“Uzbekistan: No Advancement,” concludes United States Labor Department
The U.S. Department of Labor reports forced labor and child labor remained entrenched in Uzbekistan’s cotton sector in 2013
(Washington) 8 October 2014: The U.S. Department of Labor concluded the Government of Uzbekistan maintained its system of forced labor of children and adults in the cotton sector, in its report 2013 Findings on the Worst Forms of Child Labor, released yesterday.
“Forced labor cotton production takes a heavy toll on Uzbek children,” saidUmida Niyazova, Director, Uzbek-German Forum for Human Rights. “Not only were older children mobilized en masse in 2013, but teachers and other public-sector workers were as well. As a result, children not sent to pick cotton had school canceled or sat in over-crowded classrooms in which a language teacher may be teaching science.”
In its chapter on Uzbekistan in 2013, the Labor Department report emphasizes the government’s complicity in systematic forced and child labor and recommends reforming the quota system to eradicate forced child labor. It notes that despite the presence of ILO observers, the Uzbek government mobilized children to pick cotton to meet government-mandated quotas during the 2013 cotton harvest. While acknowledging the efforts to keep children under age 15 out of the cotton fields, the Labor Department also cites U.S. Embassy and NGO reports that children as young as 10 picked cotton. The report raises concerns around the Uzbek government’s control of information, which prevents comprehensive monitoring, and the impacts of forced labor on children’s right to education. On the ILO monitoring mission during the 2013 cotton harvest, the Labor Department report observes that monitoring teams included government representatives, reported significant absenteeism in high schools, and may have underestimated the number of children picking cotton.
“The US DOL deserves a tremendous amount of credit for saying out loud what everyone in the international community has long known, the root cause of all child labor in the Uzbek cotton sector is the Uzbek government’s forced labor system for cotton production,” said Brian Campbell, Director of Legal Programs and Policy, International Labor Rights Forum.
The Labor Department publishes the Findings on the Worst Forms of Child Labor report annually, to inform the U.S. government whether countries are fulfilling commitments to eliminate the worst forms of child labor in order to be eligible for trade preferences.
The timing of the report release corresponds with the middle of the 2014 cotton harvest. The Uzbek government has continued to use its forced labor system of cotton production this year. The government continues to implement policies that subject farmers to forced labor, including the imposition of quotas and punishing farmers who do not fulfill them. Still in the position of working as government forced laborers, farmers are unable to hire field workers, so the government has continued its policy of mobilizing the forced labor of citizens.

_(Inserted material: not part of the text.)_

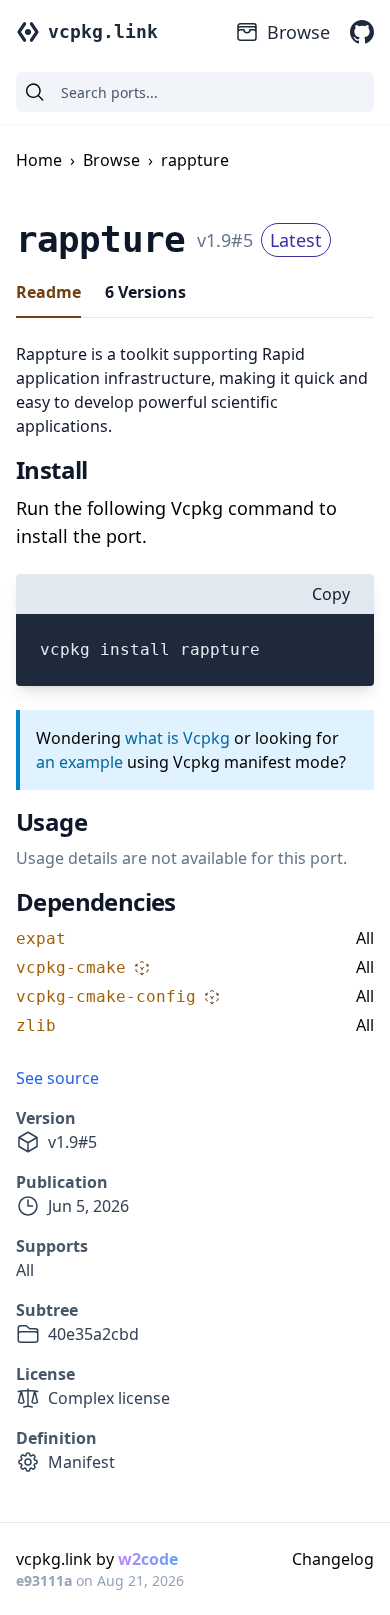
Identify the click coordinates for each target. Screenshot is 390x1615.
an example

Its decision to prohibit the use of child labor has increased the burden on 18-year old college students, university students, public- and private-sector workers nationwide. It has also created a tension among local authorities, whose jobs depend on fulfilling quotas designated for their region and district. Now halfway through the harvest, authorities are using the same coercion to mobilize cotton pickers that has characterized all previous harvests in independent Uzbekistan, and the pressure to fulfill quotas has already trumped the ban on child labor in some cases.

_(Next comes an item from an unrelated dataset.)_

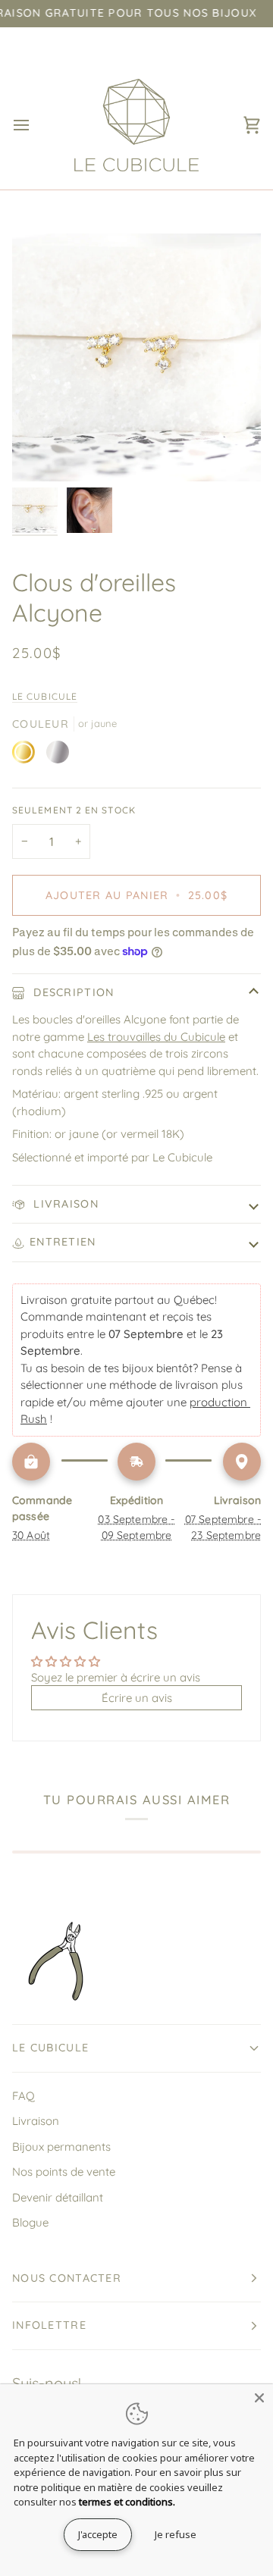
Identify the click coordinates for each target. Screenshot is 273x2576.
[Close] (259, 2397)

“These findings reinforce the investment community’s serious concern about state-sponsored forced labor in Uzbekistan,” said Bennett Freeman, Senior Vice President for Sustainability Research and Policy, Calvert Investments. “The report presents a call to action to governments, companies and investors to use their leverage to urge the government of Uzbekistan to end the forced labor system of cotton production.”